Beginning with the line that holds "This screenshot has width=884, height=513." and ending with the last line of the entries, please output each line exactly, apart from any pictures.

## Provided data:
------------------------------------------------------------------------
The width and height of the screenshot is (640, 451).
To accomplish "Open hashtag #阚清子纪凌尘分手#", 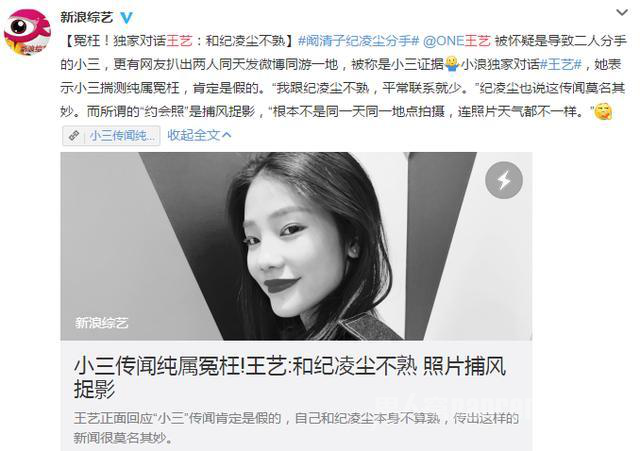I will pos(358,41).
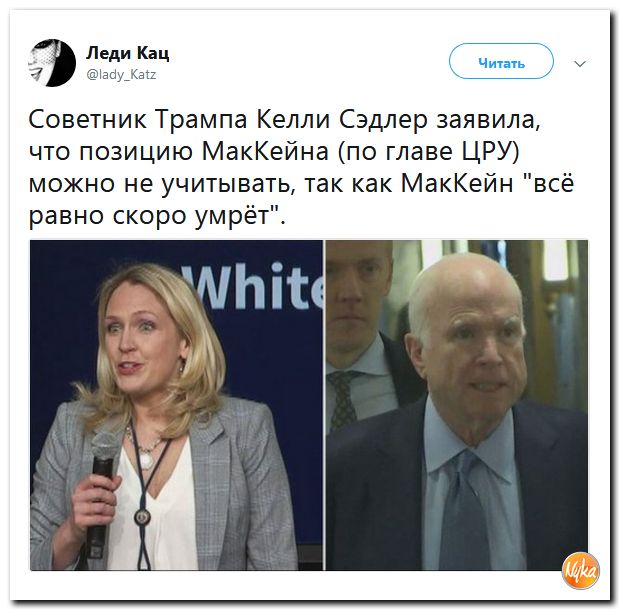621x611 pixels.
Task: Open the @lady_Katz handle link
Action: coord(121,74)
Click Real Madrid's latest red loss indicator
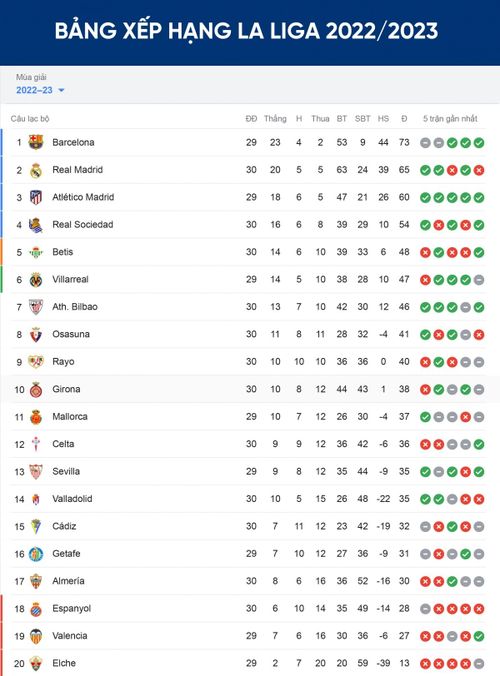This screenshot has width=500, height=676. coord(479,170)
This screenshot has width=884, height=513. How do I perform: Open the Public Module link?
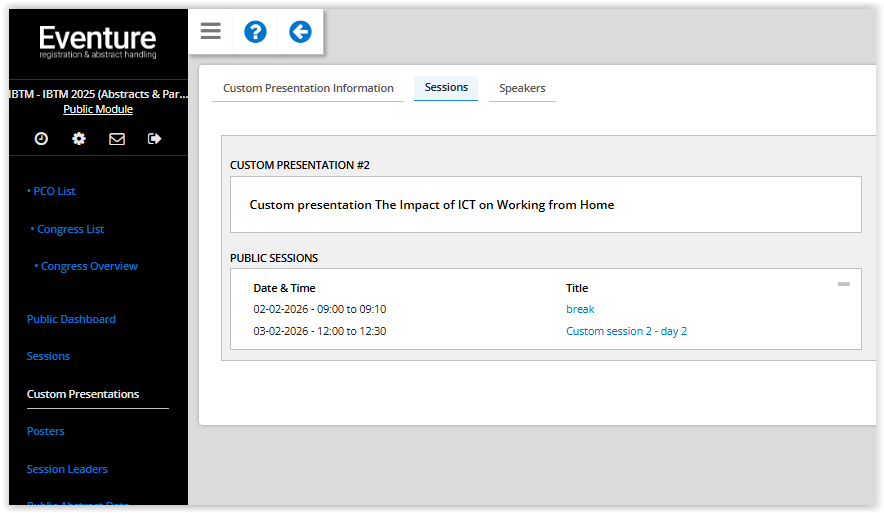98,110
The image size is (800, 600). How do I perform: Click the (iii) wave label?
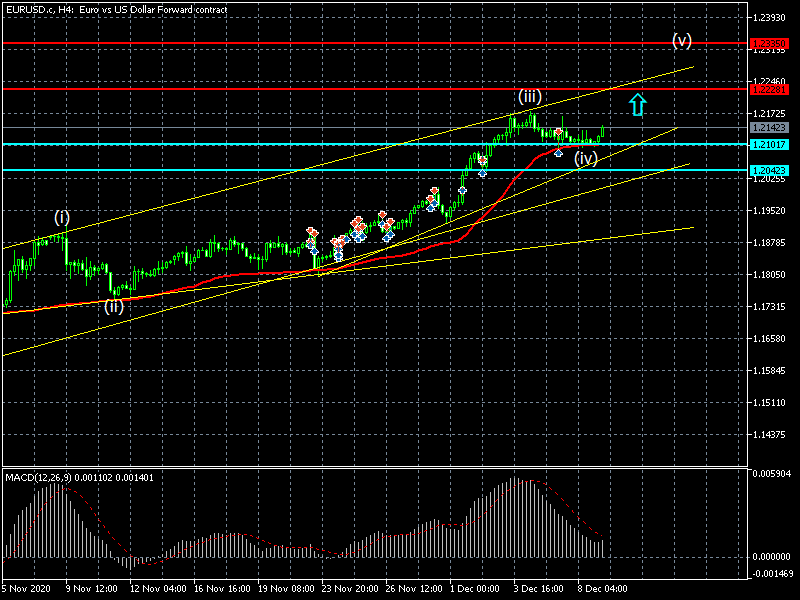tap(529, 97)
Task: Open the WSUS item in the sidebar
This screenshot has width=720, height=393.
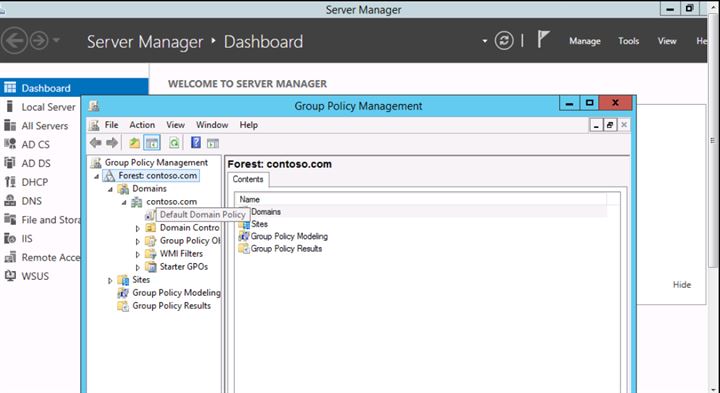Action: click(35, 276)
------------------------------------------------------------------------
## Worked solution:
This screenshot has width=884, height=513. How do I perform: Open the Public Module link?
98,110
The image size is (800, 600). How do I perform: Click the (iii) wave label?
tap(529, 97)
Task: Open the WSUS item in the sidebar
This screenshot has width=720, height=393.
Action: click(35, 276)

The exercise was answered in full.